Spoleto Per la giornata del 7 novembre è stata disposta la sospensione delle attività didattiche delle Scuole di Spoleto di ogni ordine e grado, pubbliche e private, compresi gli asili nido. La decisione è stata presa per permettere il completamento di immediati interventi di ripristino in alcuni degli edifici scolastici per arrivare alla piena agibilità e anche per facilitare le operazioni di trasferimento resesi necessarie in conseguenza della dichiarazione di totale inagibilità riferite a due edifici: sono infatti due le scuole dichiarate totalmente inagibili: la scuola secondaria di I° grado “Dante Alighieri” e la scuola dell’infanzia “Il Prato Fiorito” di Viale Martiri della Resistenza. L’ordinanza specifica che, preso atto della riunione dei dirigenti scolastici, per quanto riguarda la Dante Alighieri 6 classi di circa n. 25 alunni ciascuna verranno trasferite alla scuola Secondaria di I° grado Pianciani per un totale di circa 150 alunni. Altre 2 classi della Dante Alighieri, di circa 25 alunni ciascuna, verranno trasferite presso la scuola Primaria Giuseppe Sordini per un totale di circa 50 alunni. Per la Scuola dell’Infanzia Prato Fiorito finora collocata in Via Martiri della Resistenza, 2 sezioni di circa 29 bambini ciascuna verranno trasferite presso l’edificio che attualmente ospita l’asilo nido Il Carillon, in via di Villa Redenta per un totale di circa 58 bambini. Per permettere ciò i 14 bambini iscritti presso l’asilo nido Il Carillon, da via di Villa Redenta, saranno contestualmente trasferiti presso l’asilo nido Il Girotondo, Via Martiri della Resistenza. Le altre 2 sezioni di circa 29 bambini ciascuna per un totale di circa 58 bambini della Scuola dell’infanzia Prato Fiorito saranno spostate presso la Scuola primaria di XX settembre . In esito alla riunione con i dirigenti scolastici si è anche deciso lo  spostamento in via precauzionale dell’intera scuola primaria Francesco Toscano, che ha un’inagibilità di tipo B, cioè relativa a specifiche zone della scuola: 6 classi di circa n. 25 alunni ciascuna andranno presso la scuola Primaria di Villa Redenta per un totale di circa 150 alunni; altre 4 classi di circa 25 alunni ciascuna presso la scuola Primaria Le Corone tempo pieno per un totale di circa 100 alunni. Nella giornata di domani nuovi aggiornamenti sulla situazione delle scuole.

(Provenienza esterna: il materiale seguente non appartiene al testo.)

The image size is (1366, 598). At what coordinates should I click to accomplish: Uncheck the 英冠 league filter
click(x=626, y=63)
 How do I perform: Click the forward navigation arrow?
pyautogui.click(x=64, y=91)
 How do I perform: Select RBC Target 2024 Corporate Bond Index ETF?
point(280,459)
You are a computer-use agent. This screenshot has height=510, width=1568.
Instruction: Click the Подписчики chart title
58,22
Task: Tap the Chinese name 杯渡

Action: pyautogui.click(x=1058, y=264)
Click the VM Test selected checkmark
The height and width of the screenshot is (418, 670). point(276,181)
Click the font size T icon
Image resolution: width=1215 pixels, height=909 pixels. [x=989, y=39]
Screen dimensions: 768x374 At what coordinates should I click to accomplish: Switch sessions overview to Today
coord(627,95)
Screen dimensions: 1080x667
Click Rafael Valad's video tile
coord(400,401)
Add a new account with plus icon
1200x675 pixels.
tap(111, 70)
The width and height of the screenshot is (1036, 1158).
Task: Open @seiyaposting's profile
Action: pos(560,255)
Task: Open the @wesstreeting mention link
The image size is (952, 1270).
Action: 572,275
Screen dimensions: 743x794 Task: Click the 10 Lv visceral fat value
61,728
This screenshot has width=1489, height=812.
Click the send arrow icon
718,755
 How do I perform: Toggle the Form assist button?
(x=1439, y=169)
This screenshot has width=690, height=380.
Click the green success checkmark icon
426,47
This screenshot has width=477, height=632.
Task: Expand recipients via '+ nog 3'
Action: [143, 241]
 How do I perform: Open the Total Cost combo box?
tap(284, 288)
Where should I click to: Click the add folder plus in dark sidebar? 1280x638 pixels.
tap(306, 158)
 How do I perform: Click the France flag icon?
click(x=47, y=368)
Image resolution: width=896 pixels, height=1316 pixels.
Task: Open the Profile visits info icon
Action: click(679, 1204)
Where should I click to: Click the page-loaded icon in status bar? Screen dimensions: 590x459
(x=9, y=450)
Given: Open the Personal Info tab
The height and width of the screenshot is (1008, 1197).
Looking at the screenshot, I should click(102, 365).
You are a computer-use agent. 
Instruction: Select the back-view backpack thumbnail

Umbertide Il sindaco Marco Locchi ha firmato in data odierna l’ordinanza di chiusura immediata della scuola dell’infanzia e dell’asilo nido di via Morandi con conseguente sospensione delle attività didattico-educative fino all’individuazione di una struttura alternativa idonea alla ripresa del servizio. La decisione è stata presa in via precauzionale considerando il perdurare dell’intensa attività sismica. Nei prossimi giorni verranno fornite ulteriori informazioni.